Jakarta(harianSIB.com)
Mahkamah Agung (MA) membatalkan vonis lepas dalam kasus korupsi izin ekspor crude palm oil (CPO) atau minyak goreng. Tiga korporasi dijatuhi hukuman membayar denda Rp3 miliar serta uang pengganti Rp17,7 triliun.
Dilihat dalam laman informasi perkara MA, Kamis (25/9/2025), tiga terdakwa korporasi itu ialah Wilmar Group, Permata Hijau Group, dan Musim Mas Group. Putusan kasasi ini diketok pada Senin (15/9).
Terdakwa Wilmar Group dihukum membayar denda Rp 1 miliar subsider 6 bulan kurungan. Kemudian, membayar uang pengganti senilai Rp 11.880.351.801.176,11 yang merupakan rincian dari keuntungan yang tidak sah Rp 1.693.219.880.621, kerugian keuangan negara Rp 1.658.195.109.817,11 serta kerugian sektor usaha dan rumah tangga Rp 8.528.936.810.738
"Dikompensasikan dengan uang yang dititipkan oleh para terdakwa kepada Jampidsus sejumlah Rp 11.880.351.802.619 untuk selanjutnya disetorkan kepada kas negara," demikian bunyi amar putusan kasasi untuk Wilmar Group, dikutip dari detiknews.
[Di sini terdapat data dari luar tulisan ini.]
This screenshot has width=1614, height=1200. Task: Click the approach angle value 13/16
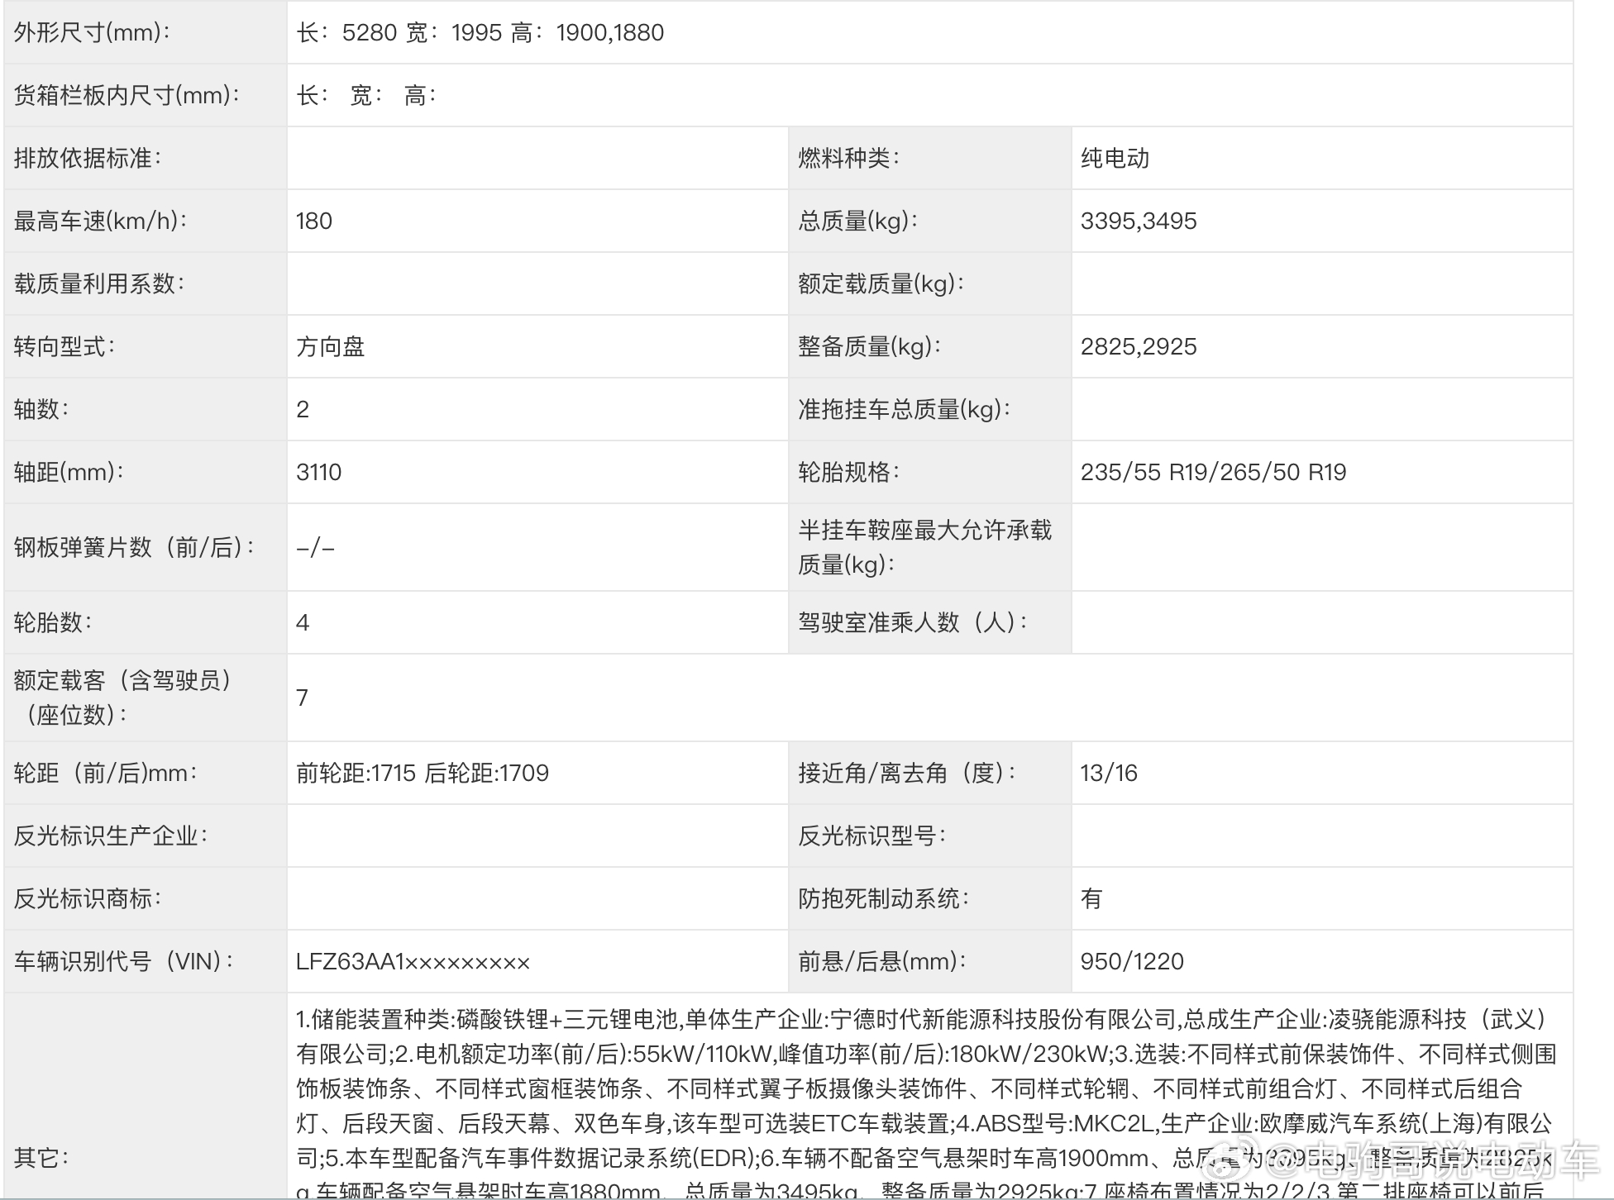[1111, 773]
Baca Juga: Terungkap, Terdakwa Kasus CPO Bermain Golf di Dubai Bersama Mantan Ketua MA Sementara itu, terdakwa
Musim Mas Group dihukum denda Rp 1 miliar subsider 6 bulan kurungan. Lalu, uang pengganti senilai Rp 4.890.938.943.794,08 subsider 10 tahun kurungan.
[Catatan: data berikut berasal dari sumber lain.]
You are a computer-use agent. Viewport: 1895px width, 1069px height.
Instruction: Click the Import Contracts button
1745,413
"Uang pengganti berupa keuntungan yang tidak sah Rp 626.630.516.604, kerugian keuangan negara Rp 1.107.900.841.612,08, kerugian sektor usaha dan rumah tangga Rp 3.156.407.585.578 dengan total sejumlah Rp 4.890.938.943.794,08 dikompensasikan dengan uang yang dititipkan oleh para terdakwa kepada RPL Jampidsus sebesar Rp 1.188.461.774.662,2 untuk selanjutnya disetorkan ke kas negara," demikian bunyi amar putusan kasasi untuk Musim Mas Group.